Enhancing Triple Negative Breast Cancer Response to Immune Checkpoint Inhibitor Therapy via Targeted Therapies
Bullock, Kennady Kara
0000-0002-9773-3512
:
2024-06-10
Abstract
Triple-negative breast cancer (TNBC) is a heterogenous and challenging to treat subtype of breast cancer characterized by lack of HER2 amplification and lack of expression of the hormone receptors, ER and PR. The introduction of anti-PD-1 to the clinical management of TNBC represents a breakthrough for a disease whose treatment has long relied on the standards of chemotherapy and surgery.
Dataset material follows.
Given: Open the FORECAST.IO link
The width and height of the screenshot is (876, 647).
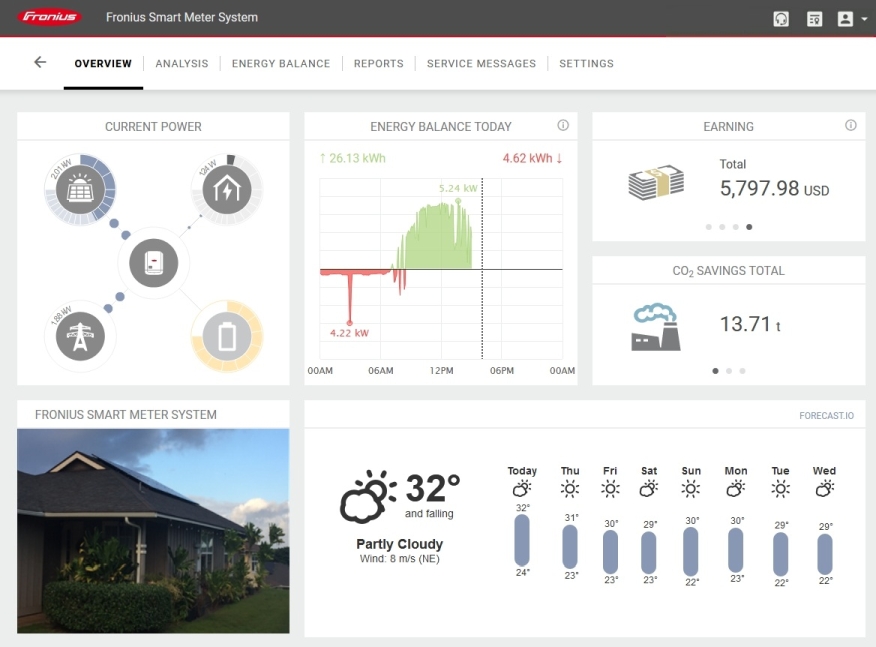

Nevertheless, few TNBC patients achieve a durable remission in response to anti-PD-1, and there is a need to develop strategies to maximize the potential benefit of immune checkpoint inhibition (ICI) for TNBC patients. Herein, I explore pan-AKT inhibition as a strategy to enhance ICI response. Using four TNBC-like cell lines and corresponding orthotopic mouse tumor models, I found that hyperactivity of the PI3K pathway as evidenced by basal pAKT levels associated with response to an ATP-competitive pan-AKT inhibitor, while RAS/MAPK/ERK mutations could override the response of PI3K mutant tumors to AKT inhibition. I also developed a high-throughput screening platform designed to identify compounds that enhance T-cell mediated cytotoxicity. This assay was used to screen a library of 488 Anti-Cancer compounds. Four cytotoxic chemotherapy agents were chosen for detailed mechanistic follow-up and were found to have dose-dependent immunostimulatory properties. Overall, this work provides insight into how we might best utilize existing targeted and chemotherapies to enhance responses to ICI in TNBC.